PHILIPPE MARQUIS 

L’actualité nous bouscule. En tout cas, moi, elle me bouscule. Il m’est très difficile d’oublier que l’on vit dans un univers médiatique déroutant. Par « univers médiatique », j’entends aussi tous les réseaux sociaux, tout ce qui peut diffuser massivement de l’information. Ici, vaut mieux être clair : affirmer que la terre est plate ou qu’une vedette vient de mettre un nouvel album sur le marché reste une nouvelle. Beaucoup de faits sont passés sous silence ou encore, le trop-plein d’actualités fait en sorte qu’elles apparaissent puis disparaissent si vite qu’on ne les retient pas. Et si l’oubli et la surcharge d’infos n’effectuent pas le travail, les moyens de regarder ailleurs ne manquent pas. Ce déluge d’informations est à ce point délirant que, pour éviter de chavirer, on décide de se couper du flot d’actualités. 

Voilà pourquoi il m’arrive souvent d’écrire sur la forêt, les lacs, les rivières ou la beauté qui illuminent vos regards, celle qui donne envie de nous prendre toutes et tous dans nos bras. 

Photographie libre de droits, Pixabay

Allons-y avec un exemple. Il y a quelques semaines, une émission de Radio-Canada – L’épicerie, pour bien la nommer – traitait d’insécurité alimentaire chez les étudiantes et étudiants. Vous avez bien lu! On y apprenait que près d’un tiers des jeunes qui fréquentent nos cégeps et universités, dont le Cégep de l’Abitibi-Témiscamingue et l’Université du Québec en Abitibi-Témiscamingue (UQAT), doivent sauter des repas parce qu’ils n’arrivent pas à payer la nourriture. Ainsi, au moment où nous avons besoin d’une relève très bien préparée à affronter les nombreux défis qui sont les nôtres, une partie de cette relève n’arrive pas à manger de manière convenable. 

La plupart de ces jeunes n’ont pas retenu ces informations puisqu’elles ont aussitôt été ensevelies par d’autres. Peut-être même que, si nous vivions aux États-Unis, notre président se serait empressé de dire qu’il s’agit là d’une fausse nouvelle! Mais point n’est nécessaire d’avoir un tel être au gouvernement pour effacer de nos mémoires ce qui touche de nombreux jeunes près de nous, le roulement des actualités y suffit amplement. 

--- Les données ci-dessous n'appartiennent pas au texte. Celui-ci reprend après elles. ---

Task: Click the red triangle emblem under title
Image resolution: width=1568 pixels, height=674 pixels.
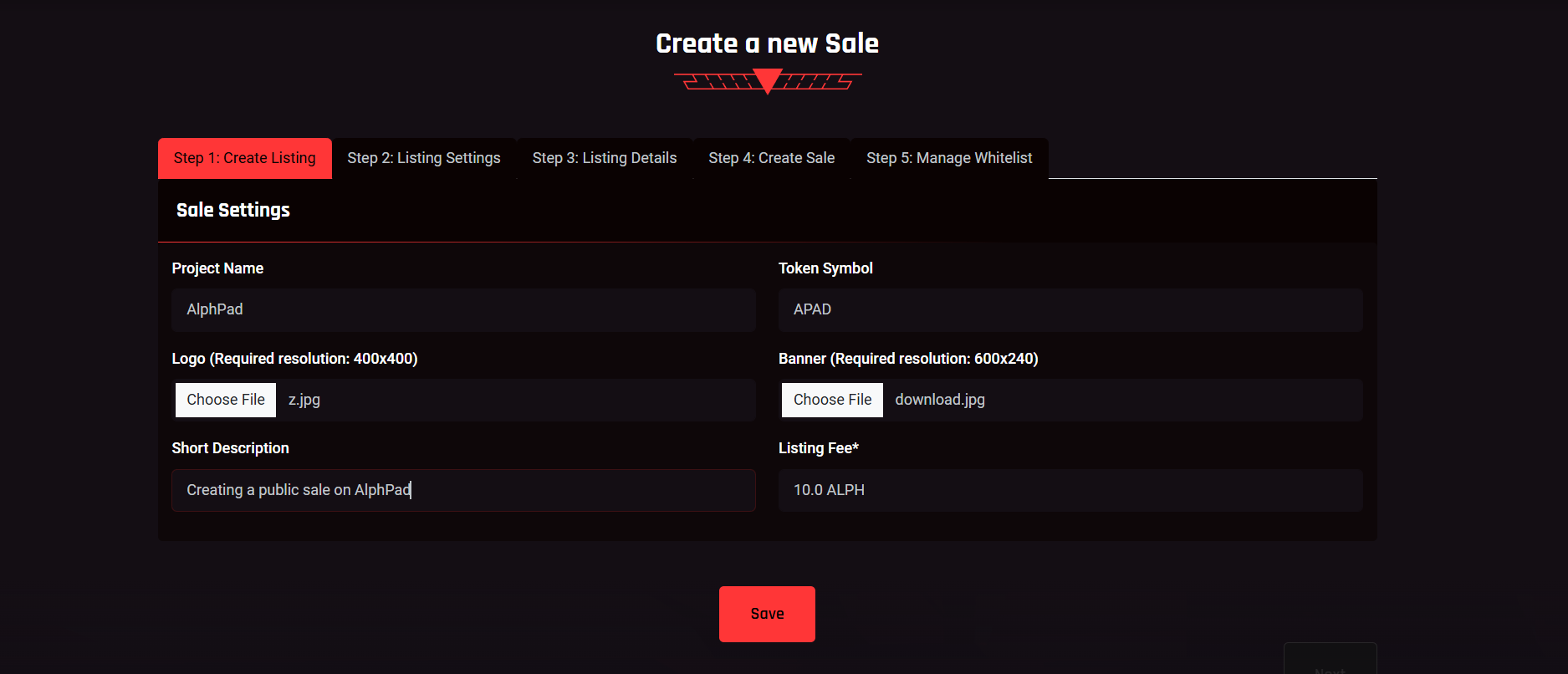Action: pyautogui.click(x=767, y=81)
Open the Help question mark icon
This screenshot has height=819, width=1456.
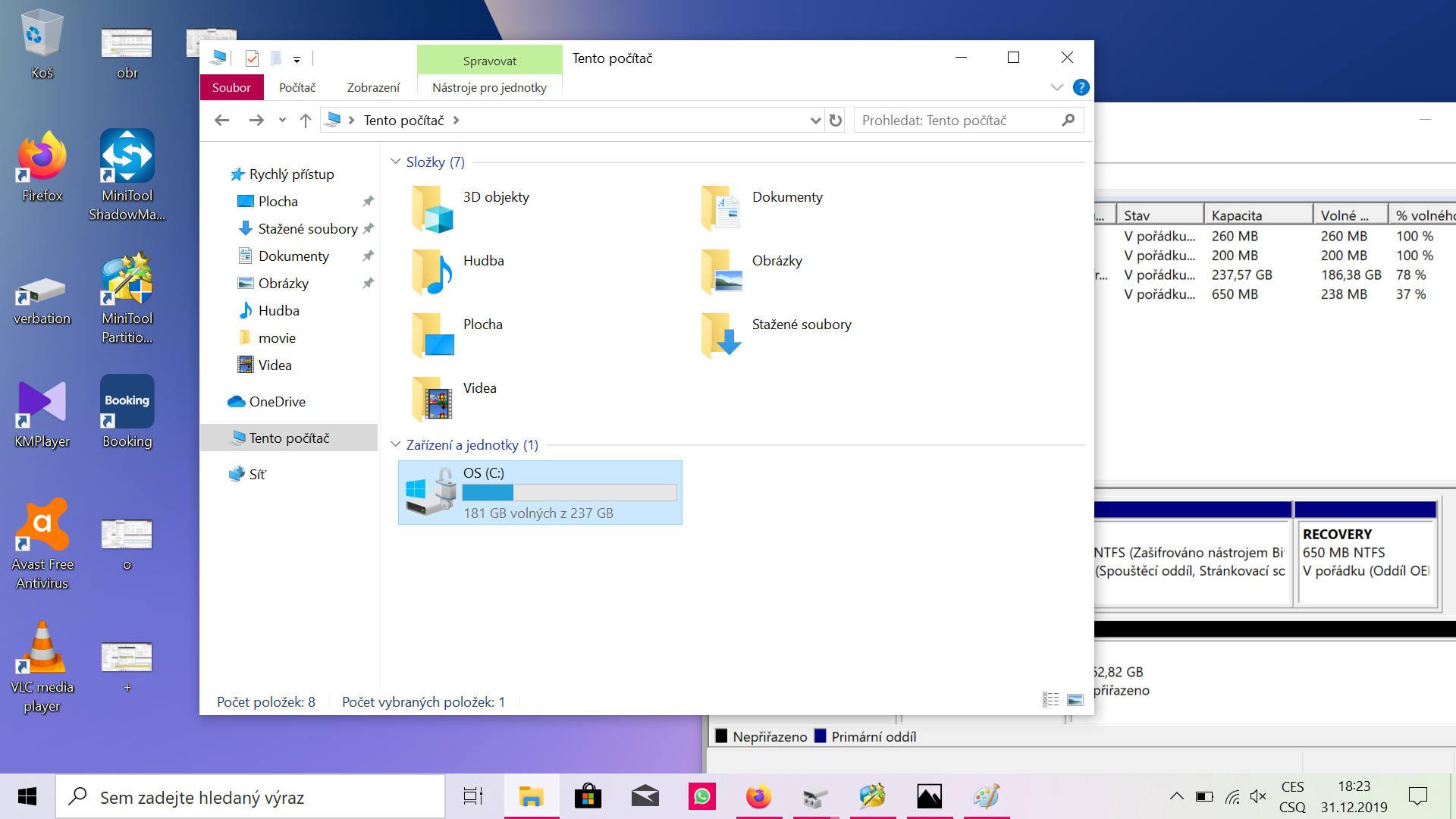pos(1081,87)
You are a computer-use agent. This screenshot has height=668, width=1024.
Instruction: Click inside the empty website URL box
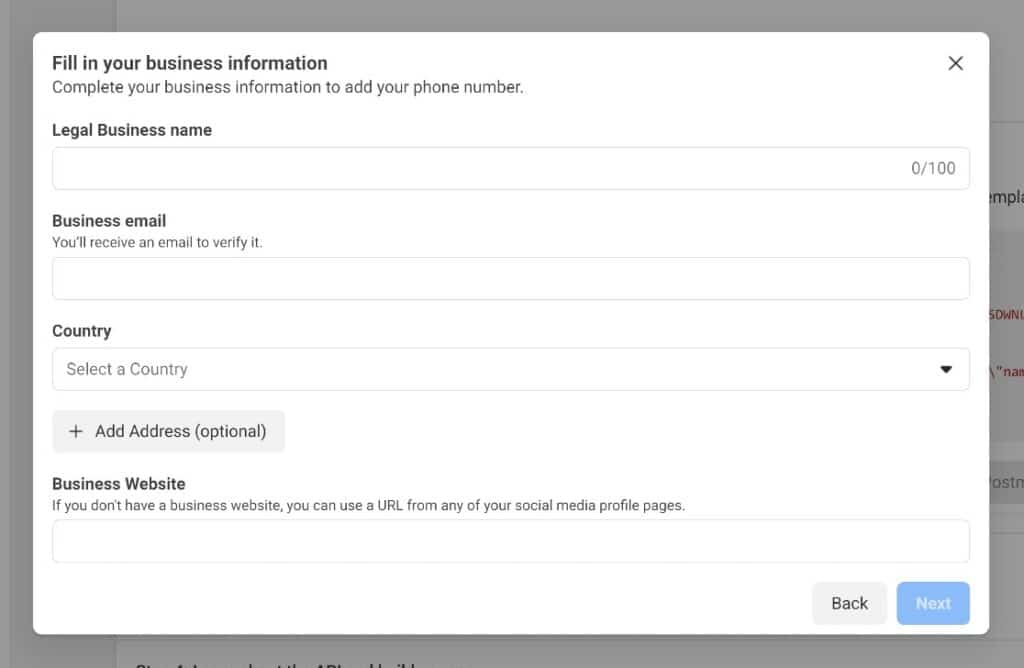point(511,540)
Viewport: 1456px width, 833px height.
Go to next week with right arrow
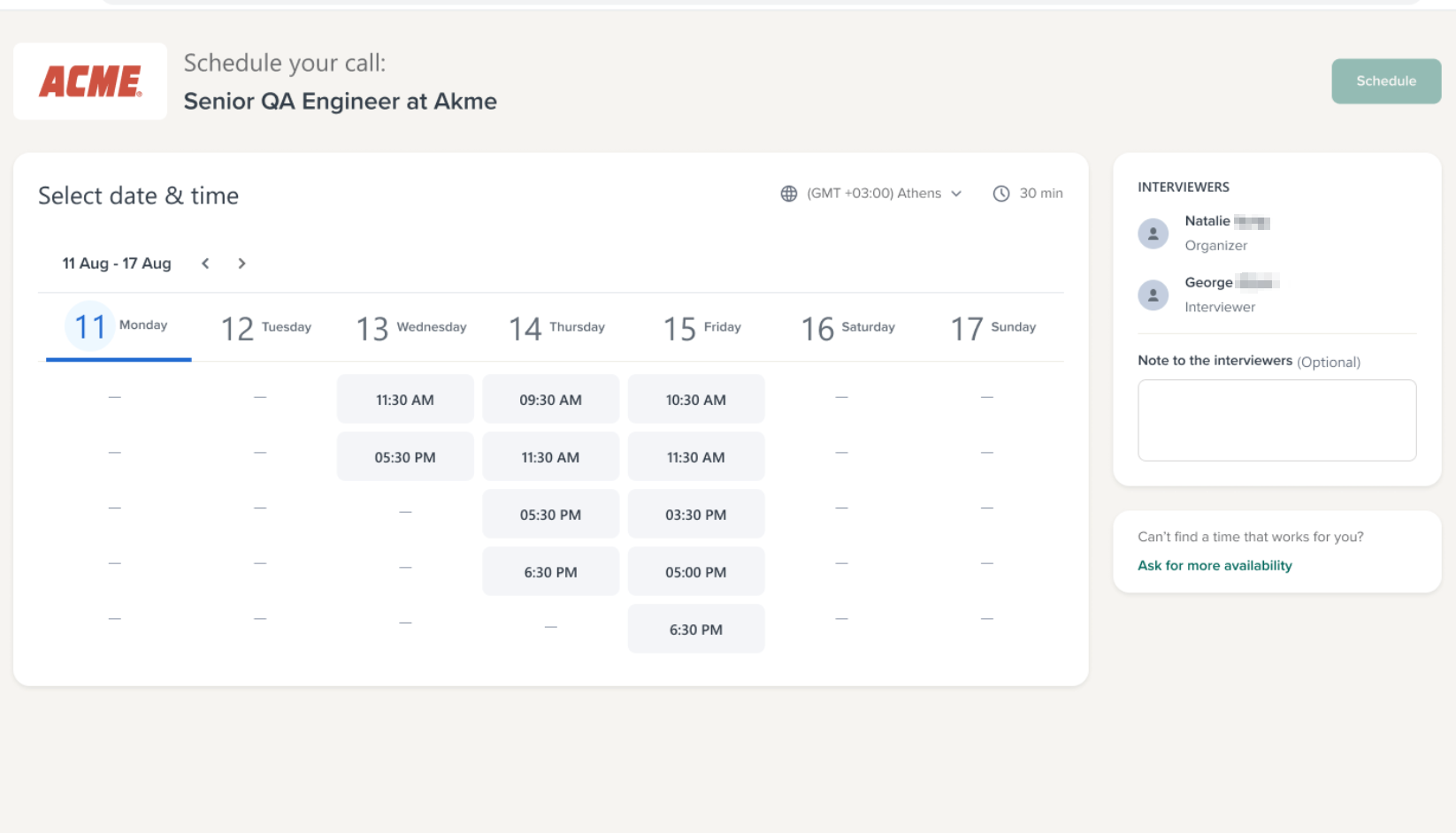[241, 264]
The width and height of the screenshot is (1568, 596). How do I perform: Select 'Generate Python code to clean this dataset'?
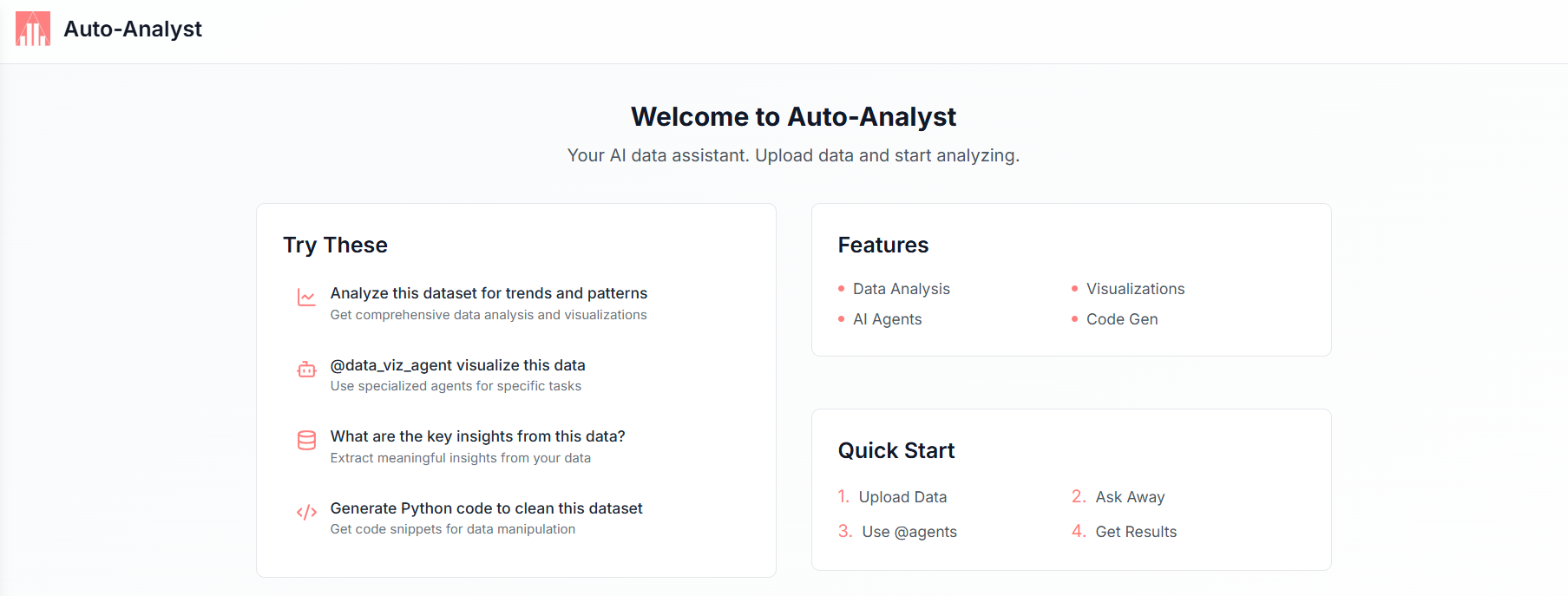pyautogui.click(x=486, y=508)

Pour ne traiter que de notre région, par ailleurs fort privilégiée comparée au reste de la planète, on finit, il me semble, par ne plus se rappeler certains faits. Je pense au nombre de personnes demandant de l’aide alimentaire qui ne cesse d’augmenter. On pourrait aussi évoquer le nombre de personnes sans logement ou qui n’arrivent plus à boucler leur budget ainsi que la pénurie de personnel en santé et dans les services sociaux. La liste est bien plus longue… Derrière toutes ces évocations, il y a des humains, des milliers de nos semblables, des personnes vers qui les caméras ne se tournent presque jamais. 

Il est probable que ce regard paraisse sombre. Je ne crois pourtant que révéler la réalité. Celle cachée par les hauts et les bas des marchés boursiers que l’on nous montre tous les soirs aux journaux télévisés. Celle invisible et inimaginable lorsque l’on observe le prix de l’or qui bat record après record. Celle dont notre nouveau ministre régional ne nous parle jamais.